What this exercise asks:
**1.** Name every person identified by name in the passage on the UCLA sexual harassment suit.
**2.** Extend the passage on the UCLA sexual harassment suit, picking up right after its final sentence.

[Opening Selected extract section]

Sexual harassment can happen to anyone regardless of profession or industry, but also in educational institutions. In fact, many victims that incur sexual harassment at universities are often asked to keep their allegations quiet so as not to tarnish the institution’s reputation—such is the case in this recent sexual harassment claim.

Two University of California Los Angeles grad students recently filed a suit against the university alleging that they were told to keep quiet about allegations of being sexually harassed by their history professor, Gabriel Pieterberg. The women claim that Pieterberg made inappropriate comments and unwanted advances such as pressing his body close to theirs and forcibly kissing them. 

One of the women, Kristen Hillaire Glasgow, alleges that Pieterberg began sexually harassing her early as 2008 and continued to do so until 2013. She didn’t speak up about the harassment because she was afraid the department would cut her funding. When she found out another woman, Nefertiti Takla, filed a formal complaint, she decided to speak up. Unfortunately, UCLA failed to investigate Glasgow’s claims. As far as Takla’s claims—she says she eventually dropped them after the campus adviser (who oversees the reports) told her that the other faculty members— Piterberg’s peers— would likely side with the professor.

[Closing Selected extract section]
[Opening Given records section]

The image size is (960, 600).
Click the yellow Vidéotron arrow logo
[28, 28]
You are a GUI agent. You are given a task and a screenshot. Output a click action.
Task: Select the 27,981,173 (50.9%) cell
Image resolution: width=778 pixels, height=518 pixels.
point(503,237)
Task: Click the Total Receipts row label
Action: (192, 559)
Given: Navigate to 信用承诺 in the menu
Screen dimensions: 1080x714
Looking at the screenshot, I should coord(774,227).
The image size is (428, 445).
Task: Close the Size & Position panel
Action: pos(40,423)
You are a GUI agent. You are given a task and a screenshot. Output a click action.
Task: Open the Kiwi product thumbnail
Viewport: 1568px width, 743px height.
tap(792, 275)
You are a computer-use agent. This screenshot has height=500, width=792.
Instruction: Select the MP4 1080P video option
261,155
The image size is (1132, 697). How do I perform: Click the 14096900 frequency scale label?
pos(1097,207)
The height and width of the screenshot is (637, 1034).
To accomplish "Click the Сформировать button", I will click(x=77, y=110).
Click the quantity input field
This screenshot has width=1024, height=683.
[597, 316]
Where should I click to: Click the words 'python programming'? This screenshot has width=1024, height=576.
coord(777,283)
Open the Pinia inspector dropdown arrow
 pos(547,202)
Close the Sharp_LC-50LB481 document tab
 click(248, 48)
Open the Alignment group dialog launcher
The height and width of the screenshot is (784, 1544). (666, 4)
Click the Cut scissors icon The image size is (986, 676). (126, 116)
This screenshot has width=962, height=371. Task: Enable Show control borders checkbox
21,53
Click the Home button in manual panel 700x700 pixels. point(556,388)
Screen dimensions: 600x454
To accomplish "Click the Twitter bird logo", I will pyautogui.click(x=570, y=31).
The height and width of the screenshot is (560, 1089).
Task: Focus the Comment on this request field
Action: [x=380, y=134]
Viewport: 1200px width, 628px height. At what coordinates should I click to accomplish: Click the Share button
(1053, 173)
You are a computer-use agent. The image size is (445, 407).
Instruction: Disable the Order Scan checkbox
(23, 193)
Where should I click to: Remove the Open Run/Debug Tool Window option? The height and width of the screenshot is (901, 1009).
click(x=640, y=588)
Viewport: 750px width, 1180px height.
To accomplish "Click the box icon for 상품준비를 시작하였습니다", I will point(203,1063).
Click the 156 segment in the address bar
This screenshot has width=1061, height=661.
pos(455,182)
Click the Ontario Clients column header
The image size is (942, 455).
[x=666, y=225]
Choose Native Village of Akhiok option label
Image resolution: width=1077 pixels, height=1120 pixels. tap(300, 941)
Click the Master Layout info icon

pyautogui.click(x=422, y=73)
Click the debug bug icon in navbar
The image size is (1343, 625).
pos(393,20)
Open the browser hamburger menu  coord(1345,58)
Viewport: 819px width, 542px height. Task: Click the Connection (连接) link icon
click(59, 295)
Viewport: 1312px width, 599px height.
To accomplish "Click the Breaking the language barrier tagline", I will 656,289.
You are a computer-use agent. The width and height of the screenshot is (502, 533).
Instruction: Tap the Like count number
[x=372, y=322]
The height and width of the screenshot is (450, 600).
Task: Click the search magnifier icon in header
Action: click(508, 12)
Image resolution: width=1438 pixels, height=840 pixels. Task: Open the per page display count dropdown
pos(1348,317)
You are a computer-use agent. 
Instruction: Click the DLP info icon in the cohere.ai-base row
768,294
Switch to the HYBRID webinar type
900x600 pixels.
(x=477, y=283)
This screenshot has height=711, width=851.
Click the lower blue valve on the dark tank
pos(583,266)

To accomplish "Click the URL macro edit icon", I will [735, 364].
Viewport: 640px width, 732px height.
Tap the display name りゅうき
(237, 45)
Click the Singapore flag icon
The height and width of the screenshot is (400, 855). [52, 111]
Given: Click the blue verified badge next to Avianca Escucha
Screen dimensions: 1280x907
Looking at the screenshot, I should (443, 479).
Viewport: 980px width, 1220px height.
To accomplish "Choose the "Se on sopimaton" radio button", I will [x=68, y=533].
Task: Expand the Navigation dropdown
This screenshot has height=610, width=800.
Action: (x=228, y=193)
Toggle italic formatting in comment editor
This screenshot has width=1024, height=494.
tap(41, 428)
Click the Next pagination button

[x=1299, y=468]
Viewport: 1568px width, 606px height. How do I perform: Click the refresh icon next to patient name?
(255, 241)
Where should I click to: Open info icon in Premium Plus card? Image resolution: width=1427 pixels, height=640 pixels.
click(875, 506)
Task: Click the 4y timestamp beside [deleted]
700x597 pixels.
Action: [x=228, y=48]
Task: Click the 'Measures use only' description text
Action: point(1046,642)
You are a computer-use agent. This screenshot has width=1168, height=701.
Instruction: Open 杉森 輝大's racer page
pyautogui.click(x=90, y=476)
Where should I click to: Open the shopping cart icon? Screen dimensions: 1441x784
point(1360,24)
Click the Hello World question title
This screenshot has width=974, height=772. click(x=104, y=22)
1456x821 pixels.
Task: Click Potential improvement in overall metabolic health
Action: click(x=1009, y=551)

[Closing Given records section]

Answers to the exercises:
**1.** Gabriel Pieterberg, Kristen Hillaire Glasgow, Nefertiti Takla

**2.**
How often do you think claims of sexual harassment are mishandled (encouraging victims to keep quiet, failing to properly investigate claims in a timely manner, refusing to hold the harasser accountable, failing to report the harassment to the proper authorities)? 

A recent report from the Huffington Post found that 143 colleges across the US had mishandled sexual harassment and assault incidents. Sexual harassment and assault claims aren’t investigated because institutions fear the stigma that will result if word gets out. Unfortunately, ignoring the claims only causes emotional distress for the victims, perpetuates the likelihood that the harasser will harass again, and opens the institution up to more civil liability.